GPT-4 as a Homework Tutor can Improve Student Engagement and Learning Outcomes
- URL: http://arxiv.org/abs/2409.15981v1
- Date: Tue, 24 Sep 2024 11:22:55 GMT
- Title: GPT-4 as a Homework Tutor can Improve Student Engagement and Learning Outcomes
- Authors: Alessandro Vanzo, Sankalan Pal Chowdhury, Mrinmaya Sachan,
- Abstract summary: We developed a prompting strategy that enables GPT-4 to conduct interactive homework sessions for high-school students learning English as a second language.
We carried out a Randomized Controlled Trial (RCT) in four high-school classes, replacing traditional homework with GPT-4 homework sessions for the treatment group.
We observed significant improvements in learning outcomes, specifically a greater gain in grammar, and student engagement.
- Score: 80.60912258178045
- License: http://creativecommons.org/licenses/by/4.0/
- Abstract: This work contributes to the scarce empirical literature on LLM-based interactive homework in real-world educational settings and offers a practical, scalable solution for improving homework in schools.

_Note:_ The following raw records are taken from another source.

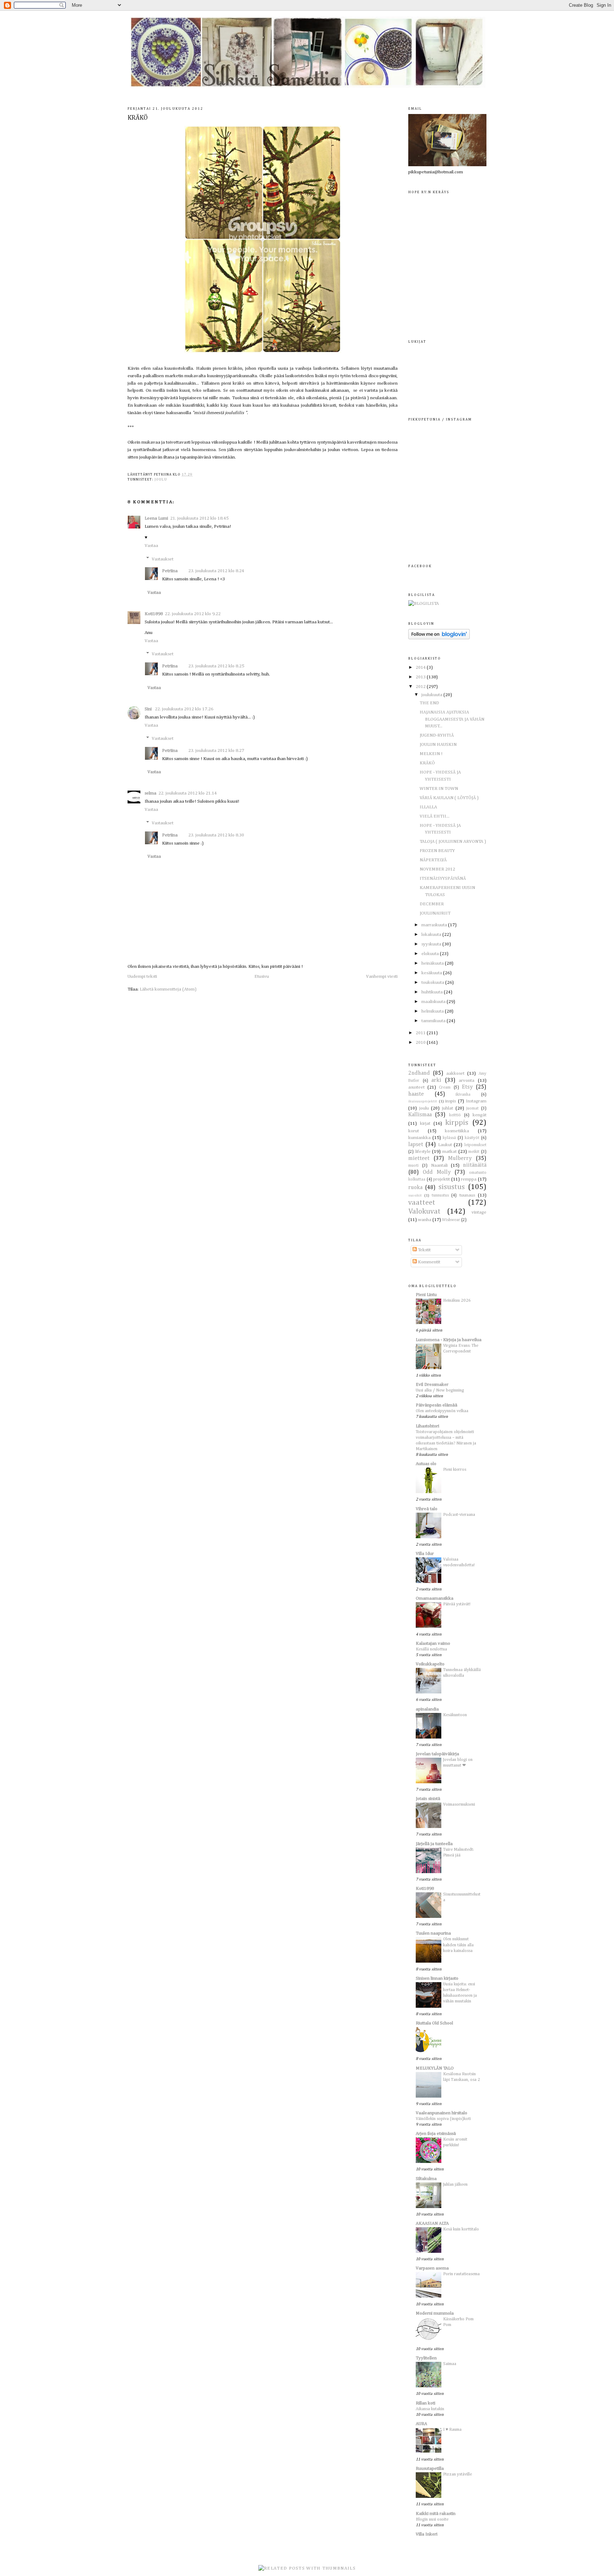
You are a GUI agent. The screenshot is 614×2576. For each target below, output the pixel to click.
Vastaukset (162, 559)
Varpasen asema (432, 2268)
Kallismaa (420, 1114)
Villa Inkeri (426, 2534)
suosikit (415, 1195)
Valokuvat (424, 1211)
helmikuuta (433, 1011)
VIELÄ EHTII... (434, 816)
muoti (413, 1166)
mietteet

Homework is an important part of education in schools across the world, but in order to maximize benefit, it needs to be accompanied with feedback and followup questions. We developed a prompting strategy that enables GPT-4 to conduct interactive homework sessions for high-school students learning English as a second language. Our strategy requires minimal efforts in content preparation, one of the key challenges of alternatives like home tutors or ITSs. We carried out a Randomized Controlled Trial (RCT) in four high-school classes, replacing traditional homework with GPT-4 homework sessions for the treatment group. We observed significant improvements in learning outcomes, specifically a greater gain in grammar, and student engagement. In addition, students reported high levels of satisfaction with the system and wanted to continue using it after the end of the RCT.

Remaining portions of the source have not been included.